Already Jimmie was indulging in what seemed to be a war dance, waving his stick, and singing. George was compelled to laugh just to see his antics, streaked as his freckled face was with smootches of his own gore.
“Ye done it, Buster, sure ye knocked the silly gossoon clane over!” he called. “’Tis a broth of a boy ye arre, and afther me own heart. Look at the baste, would ye? If he hasn’t got tassels on his ears!”
“That’s a fact!” declared George, now arriving to see the last kick of the animal on the ground, and note the unquenchable fury shown to the very end. “Why, I tell you what it is fellows. A Canadian lynx, that’s what!”
“It does look different from my cat—er, that other animal,” admitted Nick, as he cautiously advanced, evidently ready to beat a hasty retreat should he discover any need.
“I’ve heard of the missing links,” spoke up Josh; “but we never lost any; so this critter couldn’t belong to us.”

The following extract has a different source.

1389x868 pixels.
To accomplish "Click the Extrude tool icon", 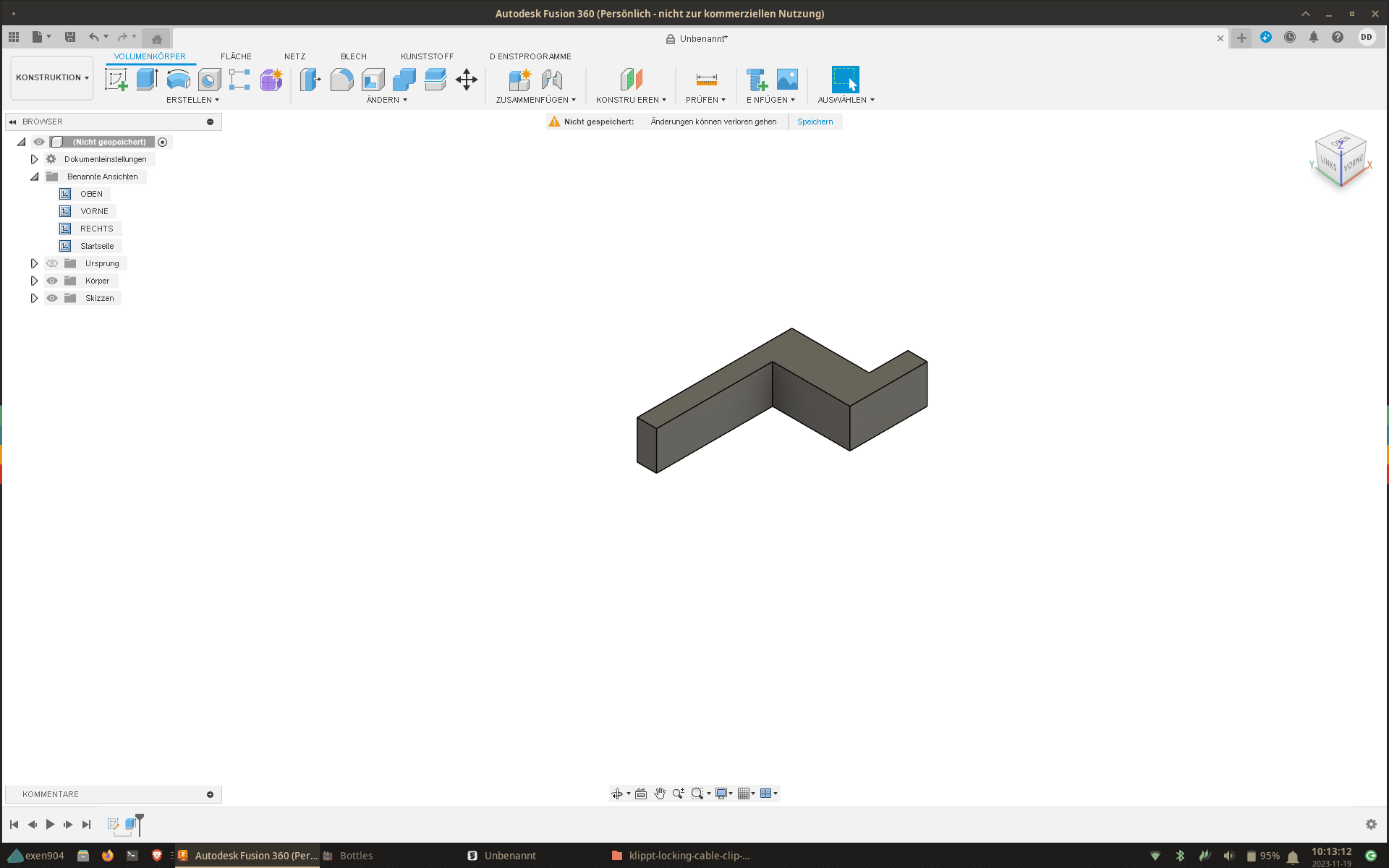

“A good shot, Buster, old man!” declared George, bending down to see where the charge had struck the beast while crouching on the limb, and preparing for still another leap at Jimmie.
Nick swelled up with importance. Apparently this was one of the few occasions when he could assume an attitude, and receive congratulations. Usually it was just the other way; and like a wise fellow he believed in making hay while the sun shone.
“Oh! pretty fair, considering how quick I had to shoot!” he remarked, carelessly, as much as to say that, given a little more time, and he could have done better.
Jack now came running up, having of course heard all the row, and being consumed with curiosity to know its meaning.